TASK OBJECTIVE -> Arrange the lines below as a numbered list, from the line containing "This screenshot has" through the end of the items, skipping blank lines. Leave out the pictures.
---*---
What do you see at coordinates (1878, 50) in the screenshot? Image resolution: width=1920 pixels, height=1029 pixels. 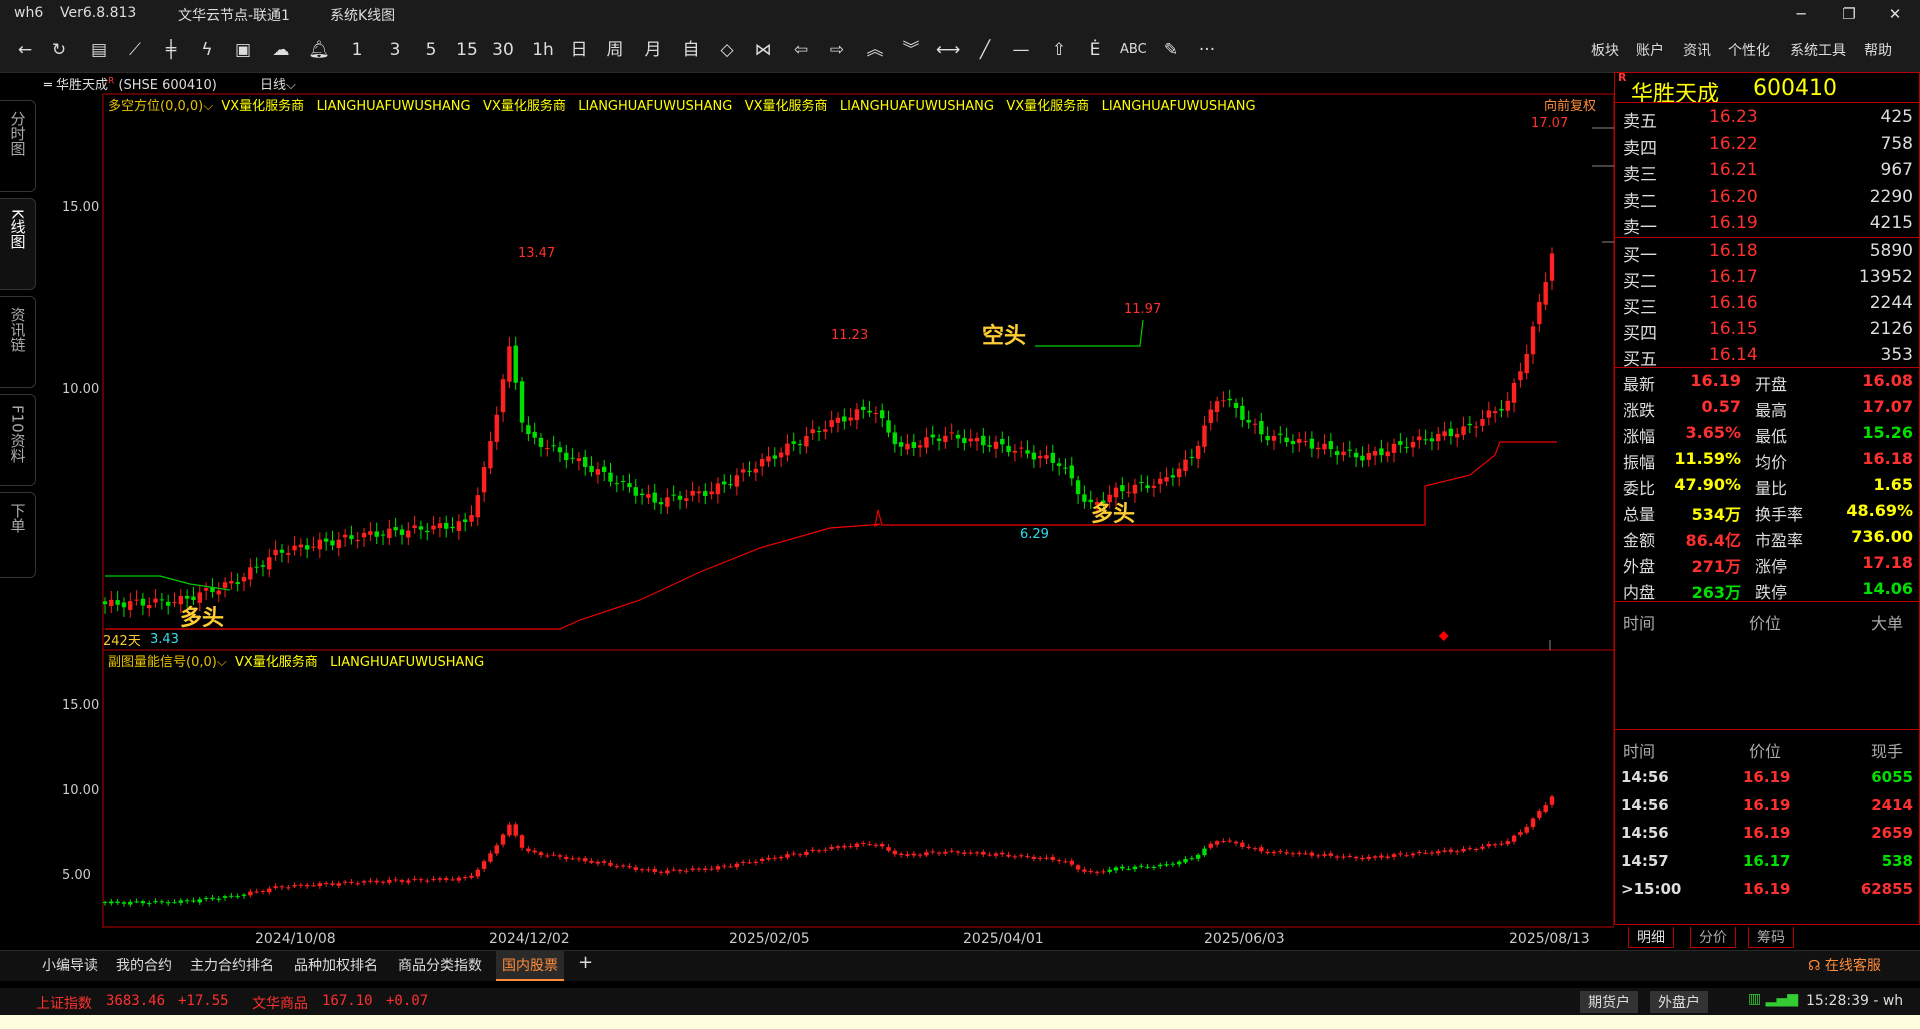 I see `menu-help: 帮助` at bounding box center [1878, 50].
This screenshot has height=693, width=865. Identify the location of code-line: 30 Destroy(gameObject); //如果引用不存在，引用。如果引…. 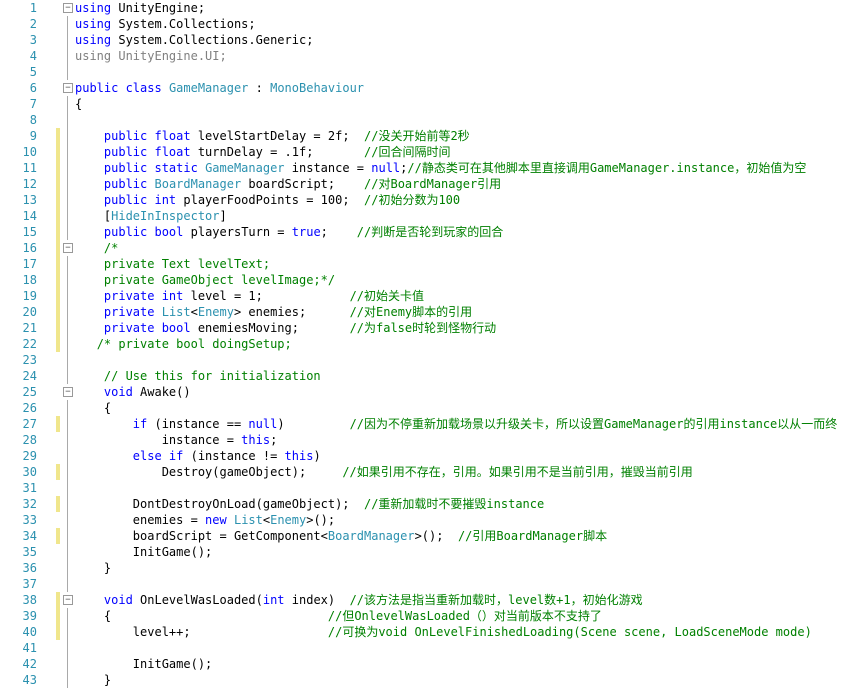
(432, 472).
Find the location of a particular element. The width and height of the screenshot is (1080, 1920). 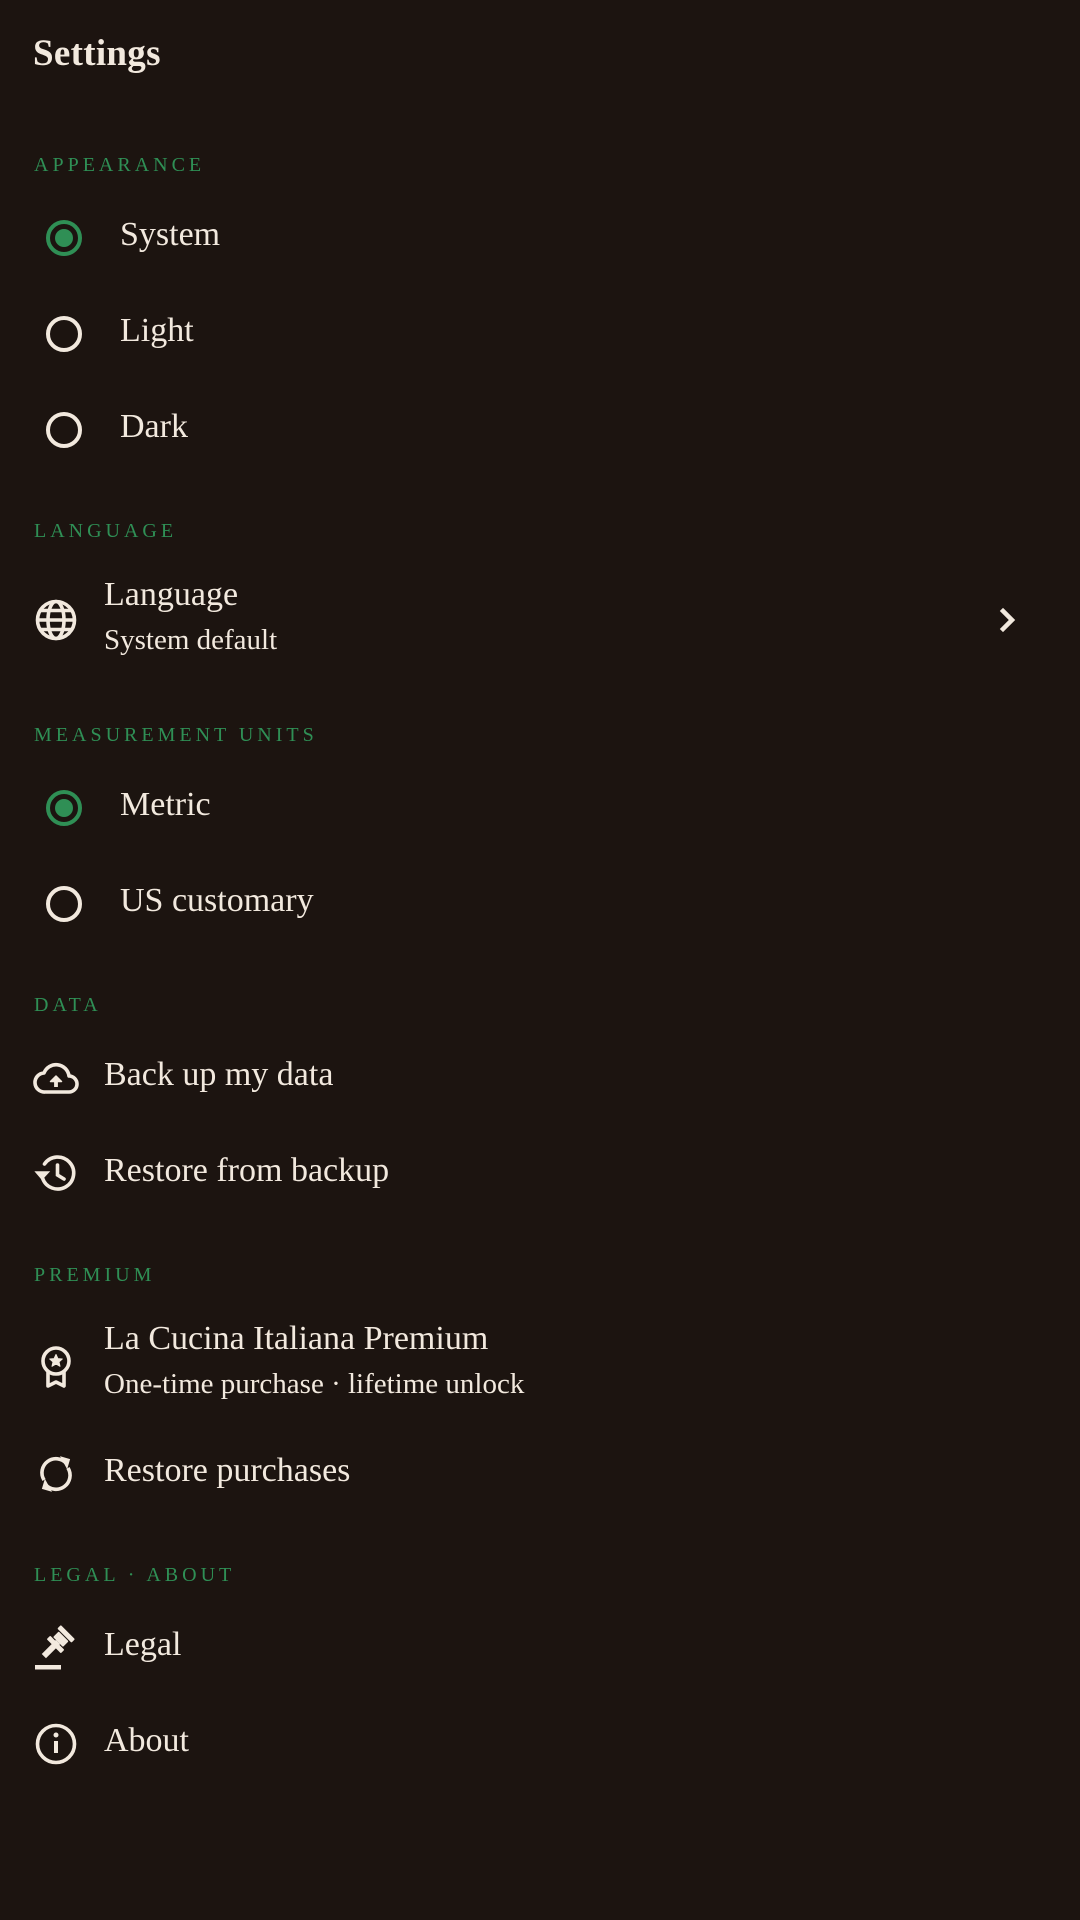

radio-label: System is located at coordinates (170, 234).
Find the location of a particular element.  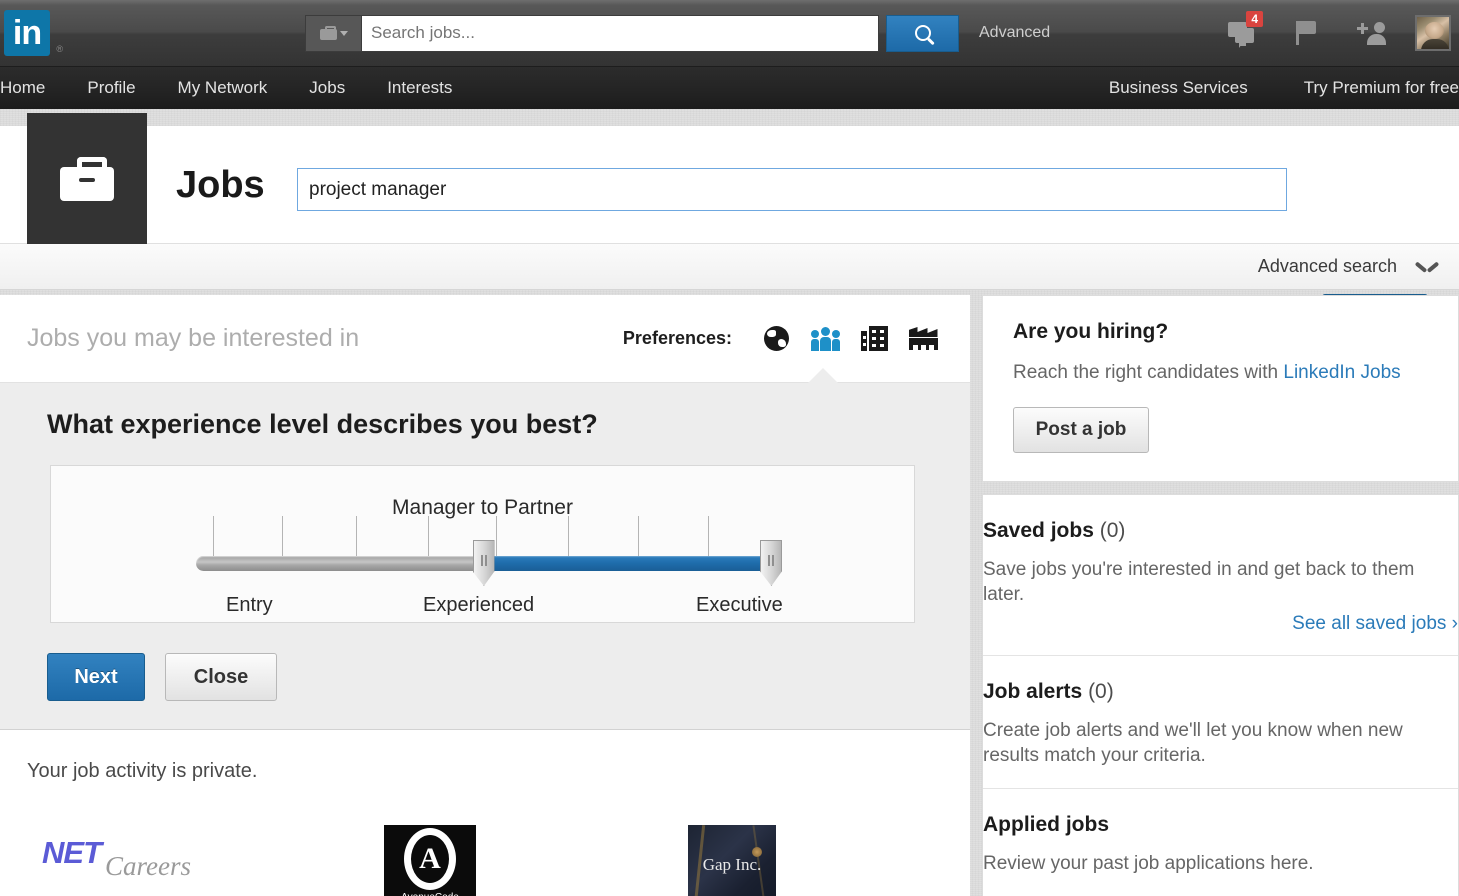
---*---
ANSWER TO THE EXERCISE ->
1. This screenshot has height=693, width=865. Identify the location of code-line: 30 Destroy(gameObject); //如果引用不存在，引用。如果引…. 
2. (432, 472).
3. Find the location of a particular element. The width and height of the screenshot is (1080, 1920). 
4. radio-label: System is located at coordinates (170, 234).
5. Find the location of a particular element.  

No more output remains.